Labour are broken between social democrat-esque 'New Labour' and old-school socialist 'Old Labour', compounded by a terror of being off message and massive pressure from the Unions, and unable to hear past the echo chamber of press and punditry they built around themselves to insulate them from public opinion.
Then you have Tony Blair, his grinning visage looming over the worried Party faithful as a reminder that electoral success doesn't sit well with a political position rejected by the Electorate since 1979.
Old Labour detests personal aspiration, wealth and success, preferring instead nationalisation and redistribution at the behest of the Unions*. It has historically seen its opponents as "lower than vermin", and we've seen this same attitude in the 2015 campaign. It failed. Yet the call from most is to move further left, couching hard-core socialism in the vapid euphemism of 'progressive'.
New Labour, campaigning on a softer centre-Left platform without the hatred of 'the rich' etc, would clearly be more palatable to the Electorate. But not to the Unions, and not to those within the Party who believe that ideological purity is the only thing that matters.
And then there's Tony Blair. And I think it's arguable that Labour hate Tony Blair a lot more than they like winning elections.
So they're faced with an insurmountable problem - admit that Tony was right, risk abandoning the Unions and old-school Socialism - and thus the bulk of their funding - and move back to the centre? Or keep the Unions, keep the money and keep the Red Flag flying?
My money is on the latter. The Unions carry so much sway (as we saw with the election of Ed Miliband over his brother), and their money is so important, that Labour will end up with a leader who makes Ed look like Lady Thatcher. The Blairite element - what's left of it - will end up splitting off and either joining the Liberal Democrats or forming a split-off Centre Left party as happened with the SDP, which will then end up merged with the Lib Dems anyway.

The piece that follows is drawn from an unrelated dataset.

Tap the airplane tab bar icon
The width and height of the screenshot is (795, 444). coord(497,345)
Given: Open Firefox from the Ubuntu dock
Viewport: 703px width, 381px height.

So the likely outcome? An unelectable hard-left Labour Party, hankering back to the Winter of Discontent, British Leyland and wildcat strikes, stuck in the wilderness - and a deservedly resurgent Liberal Democrats, arguing from a sensible (and popular) centrist position.
And that is a consummation devoutly to be wished.
*who, of course, are bang alongside their own personal wealth. Four legs good, two legs better.